Compare and Distinguish

  • Dijkstra vs BFS (hint: both maintain frontiers; what is different)
  • Dijkstra vs Prim (same shape, different meaning of key[v])
  • Bellman-Ford vs Floyd-Warshall (SSSP vs APSP, |V||E| vs |V|^3)
  • Kruskal vs Prim (edge-centric global sort vs vertex-centric local grow)
  • minimum spanning tree vs shortest-path tree (these are different objects)
  • O(|E| log |V|) vs O(|E| log |E|) (why the V form is canonical)

Common Mistake Check

For each statement, identify the error:

  1. "I ran Dijkstra on a graph with a few negative edges; no negative cycle, so the answers are correct."
  2. "Floyd-Warshall is always better for APSP than running Dijkstra many times."
  3. "Prim gives the shortest path tree from the root."
  4. "Kruskal runs in O(|E| log |V|) even without union by rank and path compression."
  5. "Bellman-Ford detects all negative cycles in the graph."
  6. "Dijkstra with a Fibonacci heap is always the fastest choice in practice."

Worked Derivations

Work these out in writing:

  1. Derive the running time of Dijkstra with a binary heap using lazy deletion: count extract-mins, pushes, and stale-pop skips.

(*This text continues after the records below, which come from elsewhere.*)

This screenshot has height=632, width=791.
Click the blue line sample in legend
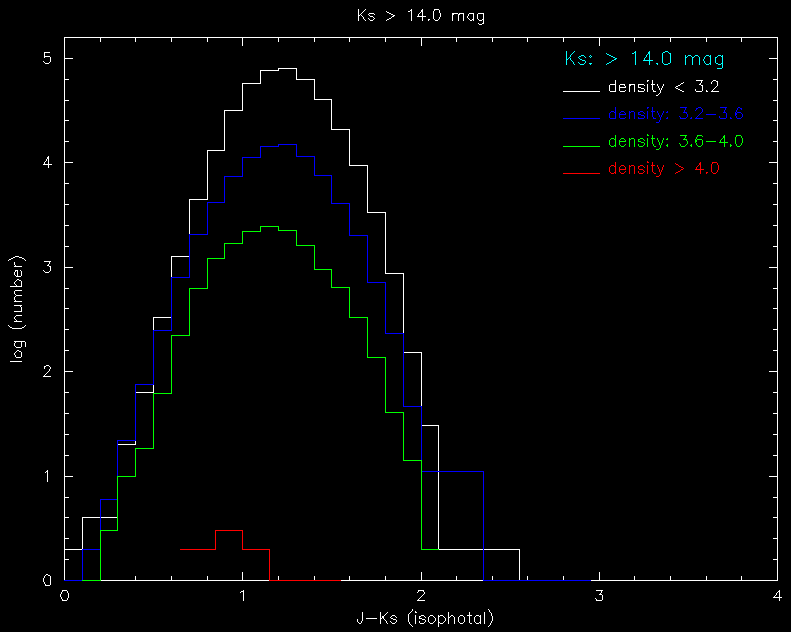pos(581,118)
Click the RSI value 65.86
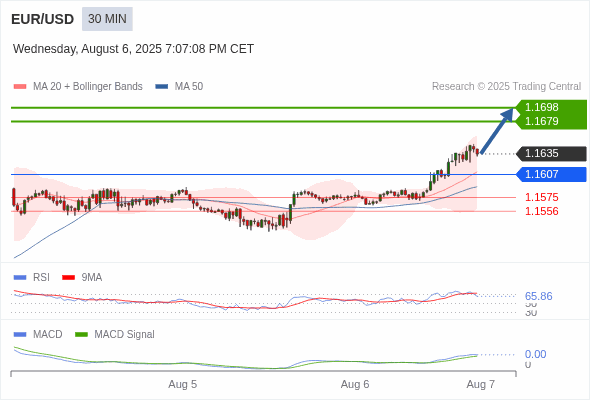This screenshot has height=400, width=590. [538, 296]
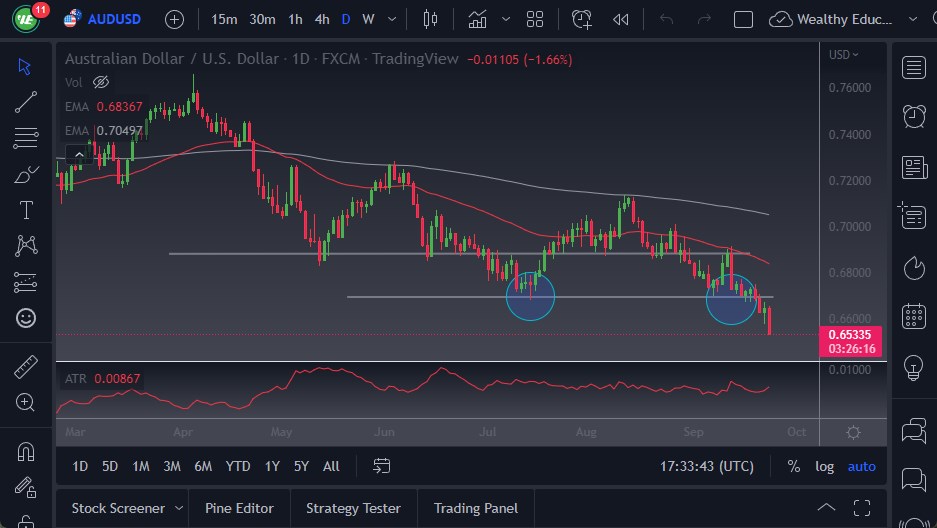Expand the Stock Screener dropdown arrow
Image resolution: width=937 pixels, height=528 pixels.
click(x=179, y=508)
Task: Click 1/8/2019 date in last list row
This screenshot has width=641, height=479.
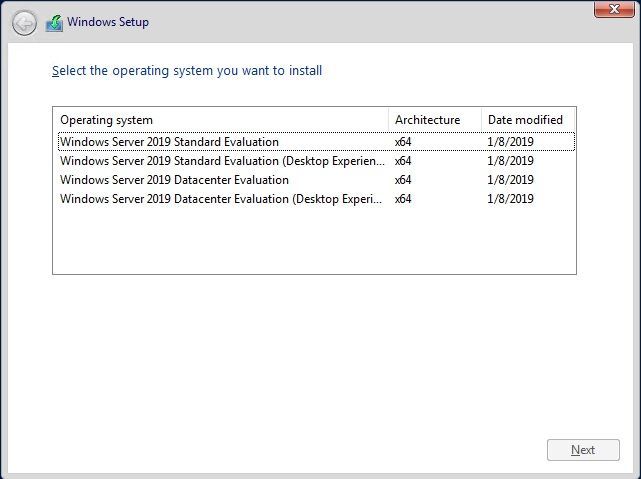Action: 510,199
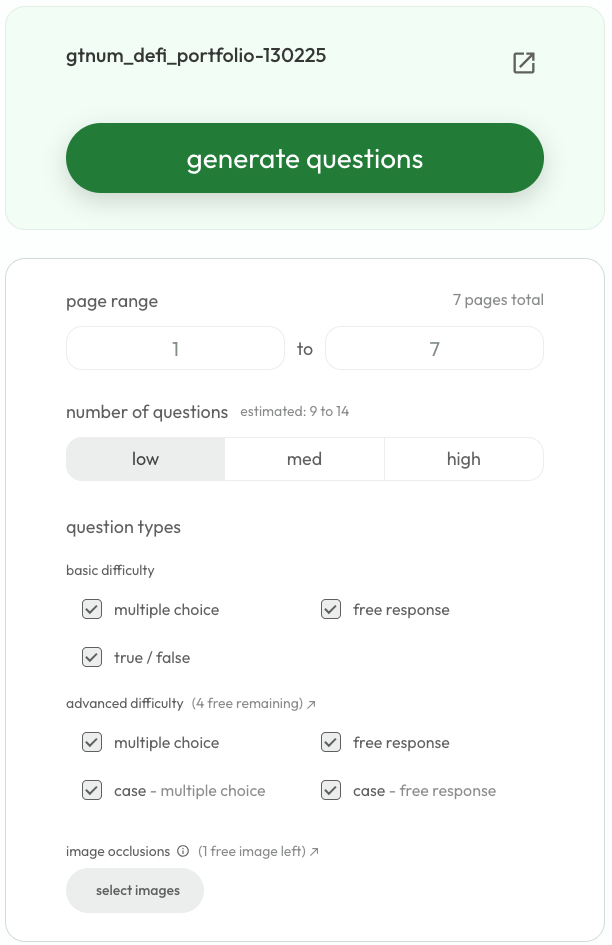Disable case - multiple choice checkbox

coord(92,790)
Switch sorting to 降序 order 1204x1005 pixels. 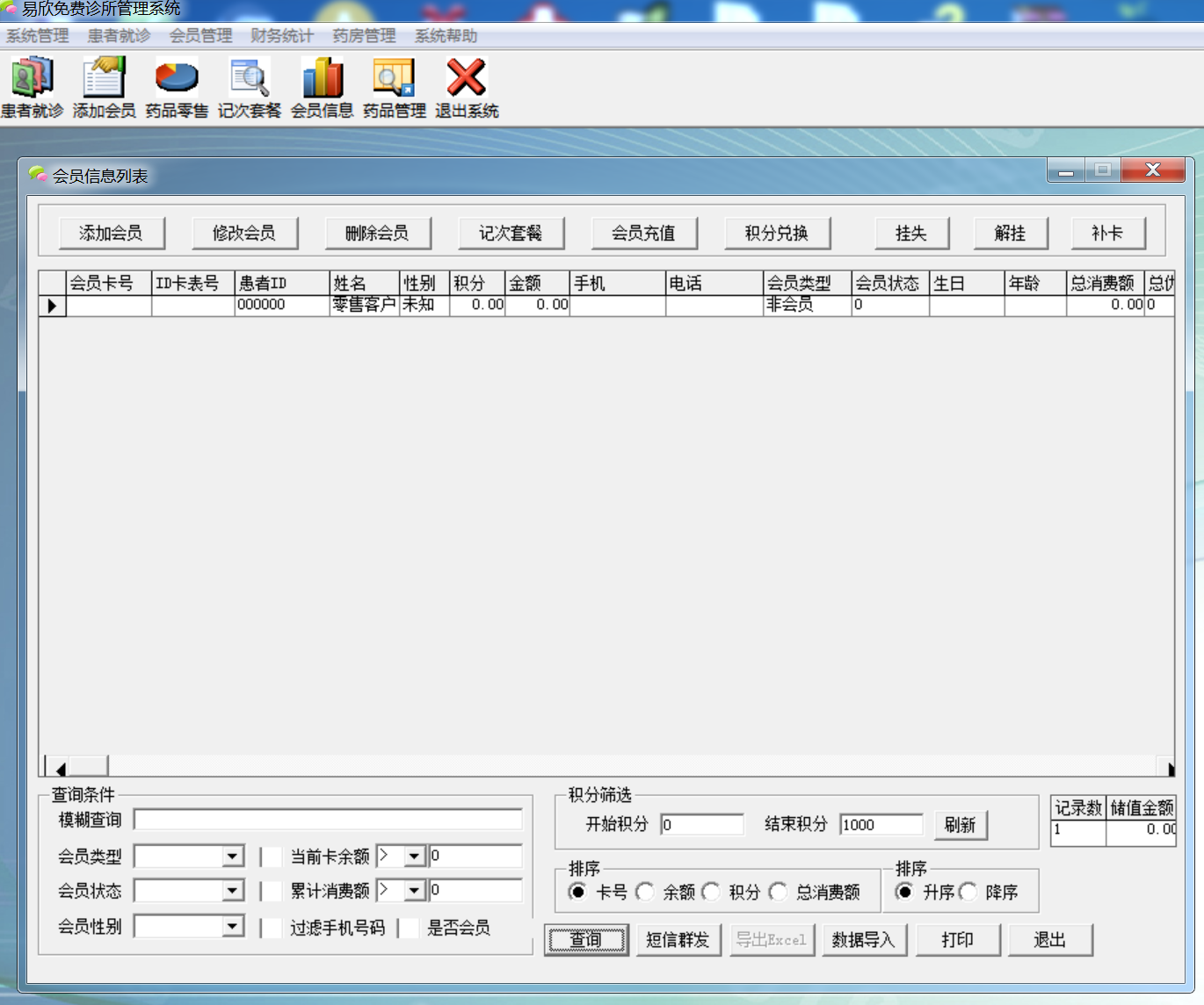[968, 892]
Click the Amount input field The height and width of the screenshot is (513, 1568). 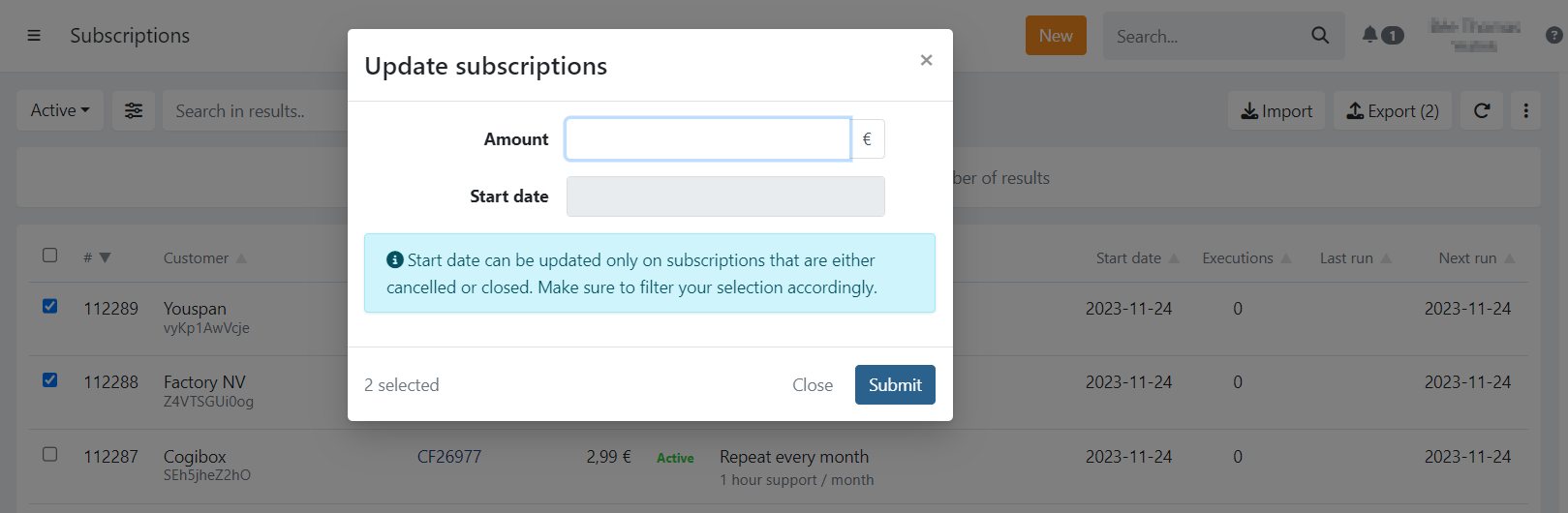click(708, 139)
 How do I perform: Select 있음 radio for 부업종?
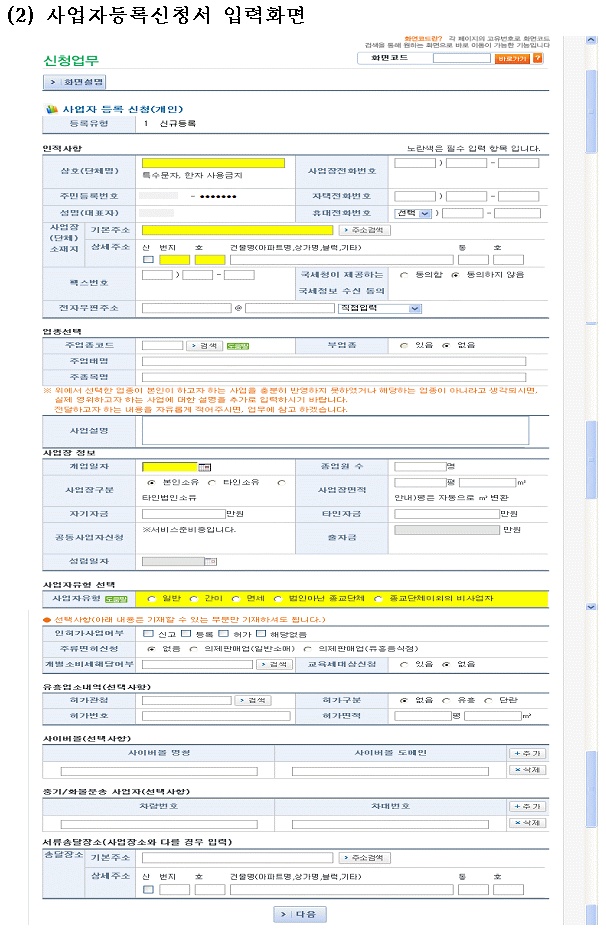tap(404, 345)
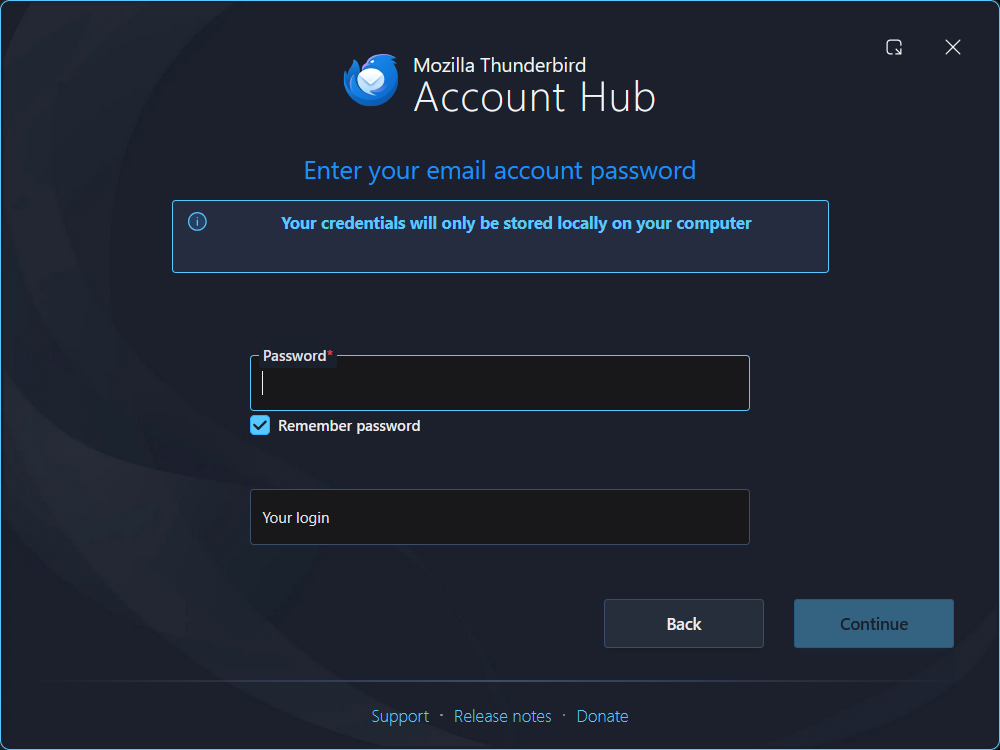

Confirm O((|V| + |E|) log |V|).
  2. Derive the running time of Dijkstra with a Fibonacci heap: O(|V|) extract-mins at log |V| amortized, plus O(|E|) decrease-keys at O(1) amortized, so O(|E| + |V| log |V|).
  3. Derive the running time of Floyd-Warshall: three nested loops over |V|, constant work inside, so Theta(|V|^3).

Mini Application

For each problem, pick the algorithm, run it by hand on the given graph (small enough to fit on paper), and report the answer:

  1. Find shortest distances from s on
s -(3)-> a, s -(5)-> b
a -(2)-> c, b -(1)-> c
c -(4)-> t, a -(6)-> t
  1. Find shortest distances from s on a graph with a negative edge:
s -(5)-> a, s -(2)-> b
a -(-3)-> t, b -(4)-> t
b -(-1)-> a
  1. Find all-pairs distances on the 4-vertex graph from concept 12.
  2. Build an MST on
a-b (2), a-c (3), a-d (3), b-c (4), b-d (4), c-d (5), c-e (1), d-e (6), e-f (3)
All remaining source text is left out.